Persistance des soins de santé : vaccins contre la polio au Nigeria

Vaccins contre la polio au NigériaLe Nigeria, souvent considéré comme ayant la plus grande « population sans dose au monde », s’éloigne des campagnes de santé fragmentées pour se tourner vers une campagne de vaccination intégrée visant à protéger environ 106 millions d’enfants contre la rougeole, la rubéole et la polio.

Bien que le Nigéria ait été certifié exempt de poliomyélite en 2020 grâce à son approche de mise en œuvre de la vaccination systématique, les agents de santé continuent de fournir des traitements et des soins aux enfants qui sont passés entre les mailles du filet.

Campagnes de santé intégrées

Le Nigéria a lancé 20 campagnes de santé par an, dont moins de 15 % ont été intégrées au cours de cette période. Cela a mis à rude épreuve les ressources, mis à rude épreuve les agents de santé et amené les communautés à perdre confiance dans les soins préventifs, optant plutôt pour des soins palliatifs plutôt que de rechercher un traitement approprié contre la polio.

Cela a commencé à changer lorsque le Nigéria a lancé l’une de ses plus grandes campagnes de vaccination en 2025, combinant une variété de vaccins et de services de santé infantile pour garantir le traitement des enfants dans tout le pays.

La campagne cible les enfants âgés de 0 à 14 et de 0 à 59 mois contre la polio et a été mise en œuvre en deux phases :

  • 20 États du nord à haut risque et l'État d'Oyo au sud-ouest
  • En janvier 2026, les autres États du Sud suivront

Outre les vaccins contre la rougeole et la rubéole, l'intégration de la vaccination de routine et des services de santé nécessaires renforcera la stratégie nigériane de « soins de santé primaires sous un même toit » et fera progresser l'efficacité de sa campagne de santé dans le sens d'une couverture sanitaire universelle.

Fin 2025, le Nigéria avait réussi à réduire de 31 % les cas de poliomyélite grâce à la persévérance et à une vigilance constante.

Bâtir la confiance

Avec l’évolution de ces campagnes vers la vaccination systématique, le Nigeria donne la priorité à la santé de sa nouvelle génération tout en luttant contre la méfiance.

Dans les États du nord comme Sokoto, les vaccinations n’étaient pas facilement acceptées en raison des croyances religieuses et culturelles. La confiance fait partie de la solution. Sans cela, les vaccins contre la polio au Nigeria restent inutilisés.

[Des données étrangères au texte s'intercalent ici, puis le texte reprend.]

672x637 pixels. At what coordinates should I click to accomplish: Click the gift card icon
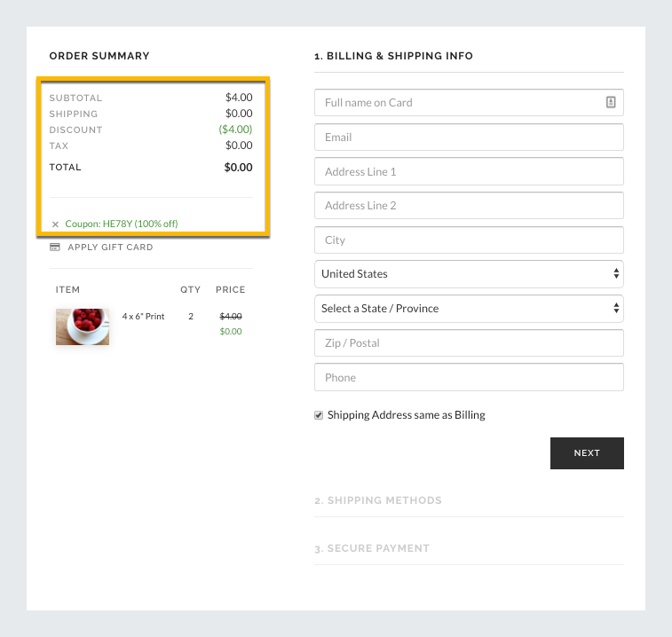point(55,248)
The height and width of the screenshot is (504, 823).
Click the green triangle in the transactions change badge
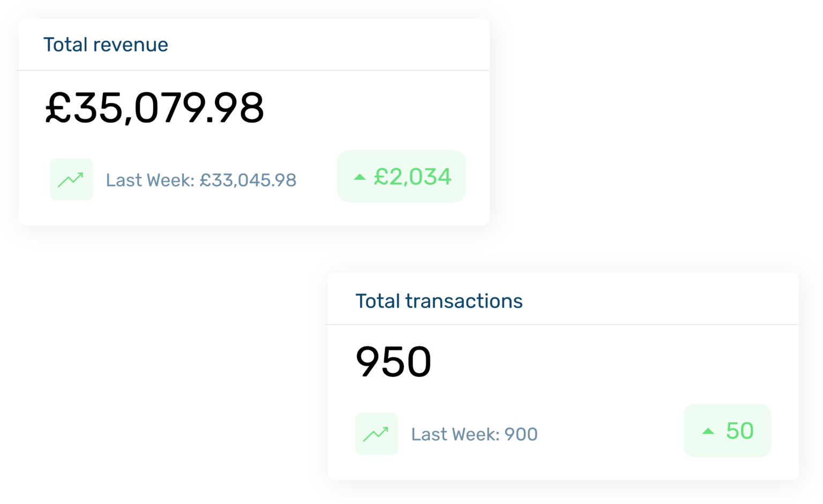pyautogui.click(x=708, y=431)
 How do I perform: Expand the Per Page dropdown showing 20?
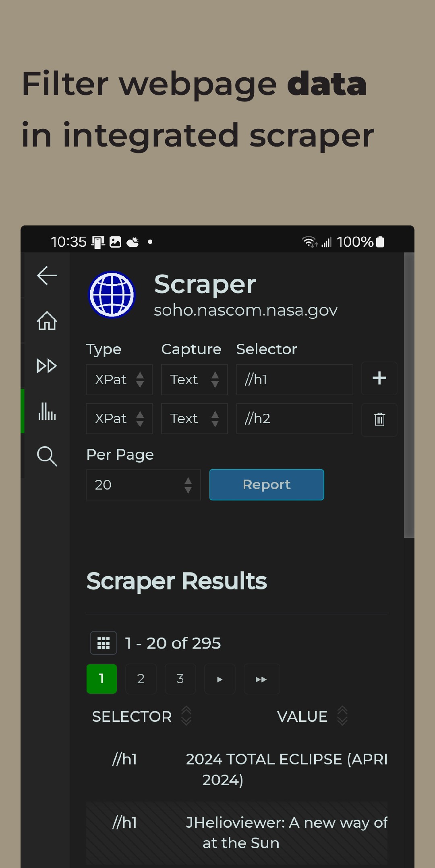pyautogui.click(x=143, y=485)
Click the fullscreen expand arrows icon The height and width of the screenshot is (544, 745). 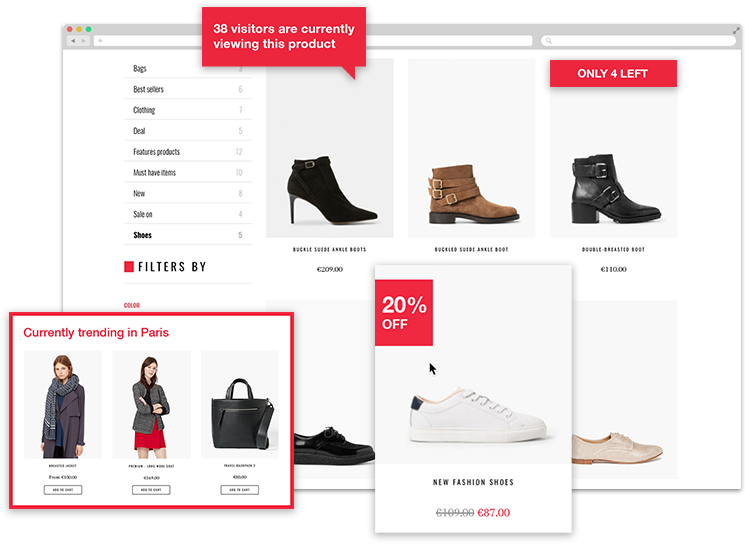point(736,30)
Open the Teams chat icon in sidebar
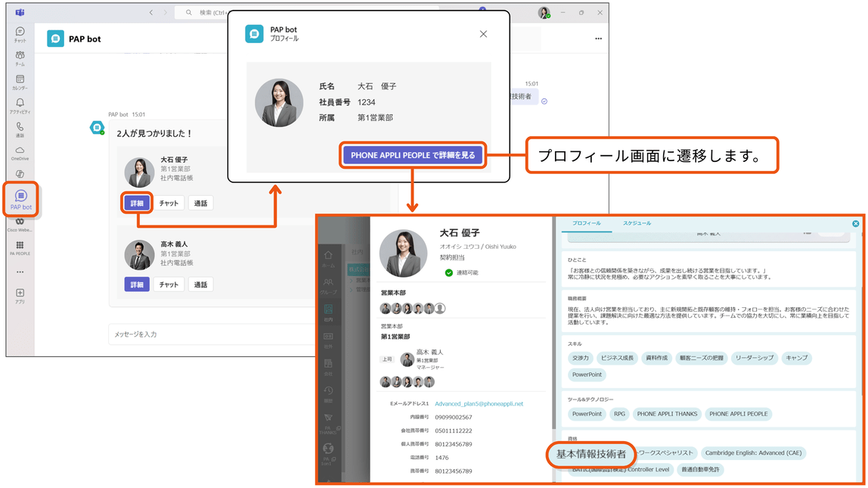Image resolution: width=868 pixels, height=488 pixels. tap(20, 34)
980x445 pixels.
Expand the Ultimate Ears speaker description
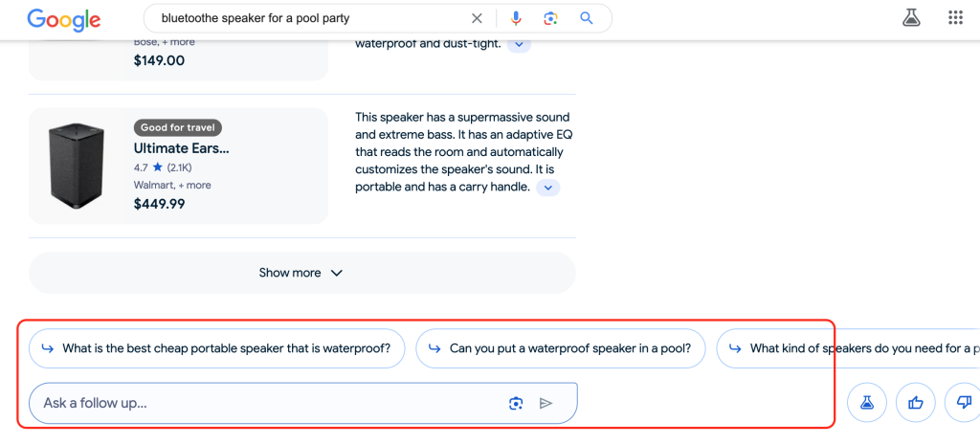548,188
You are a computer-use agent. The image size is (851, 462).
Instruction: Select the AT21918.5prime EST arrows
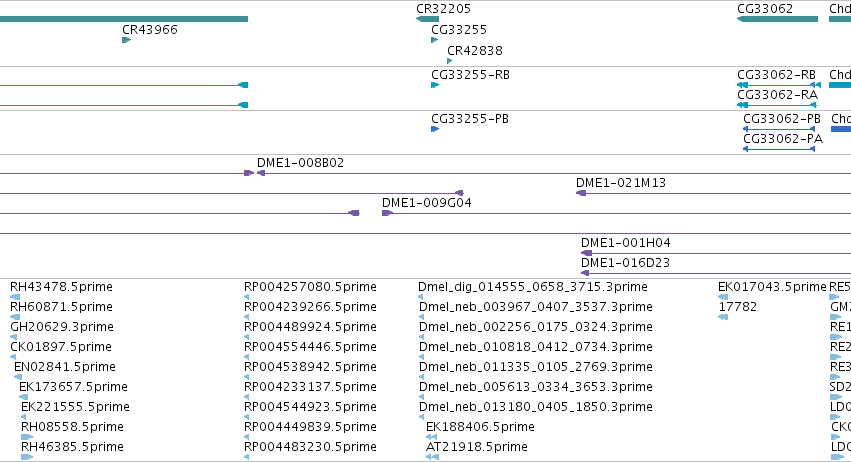tap(432, 457)
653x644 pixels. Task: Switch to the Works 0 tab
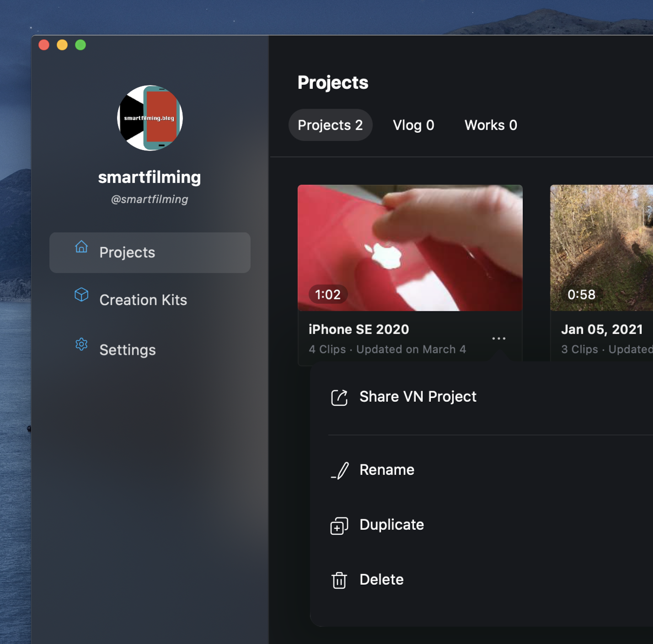pyautogui.click(x=491, y=125)
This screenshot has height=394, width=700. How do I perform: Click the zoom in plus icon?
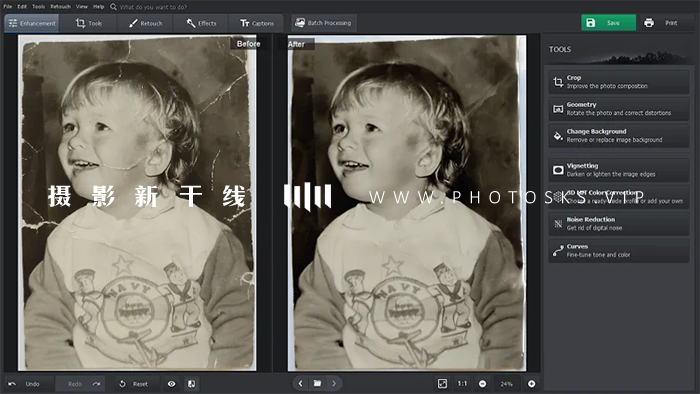pos(531,384)
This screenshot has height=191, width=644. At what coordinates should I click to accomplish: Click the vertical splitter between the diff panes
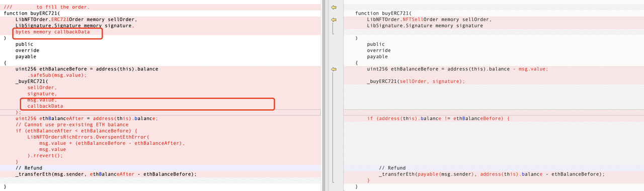point(325,96)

Au cours des campagnes contre la polio au Nigeria, les communautés et leurs chefs religieux ont construit des réseaux communautaires, appelés majalisa, où ils ont assuré aux familles que les vaccins étaient sûrs et cruciaux pour la santé de leurs enfants. Ce partenariat a comblé le fossé entre les familles hésitantes et les agents de santé, en augmentant non seulement la vaccination contre la polio, mais également les traitements contre d'autres maladies infantiles.

Les mêmes agents de santé qui ont contribué à contrôler la poliomyélite ont d’abord convaincu les communautés d’amener leurs enfants pour un traitement continu. Cette communication et cette connexion ont porté leurs fruits puisque les agents de santé peuvent identifier les ménages, planifier les itinéraires de sensibilisation et enregistrer le nombre d’enfants vaccinés, améliorant ainsi leur portée.

Efforts continus

Il faut de nombreux éléments pour créer une solution, mais une fois réunis, ils fonctionnent en harmonie. Au Nigeria, les vaccins contre la polio parviennent désormais à atteindre les enfants et les ménages qui étaient souvent sous-représentés ou hors de portée du système de santé. Les efforts du Nigeria continueront à porter leurs fruits et, même si des difficultés surgissent, leur persévérance augmentera le nombre d'enfants recevant le vaccin contre la polio.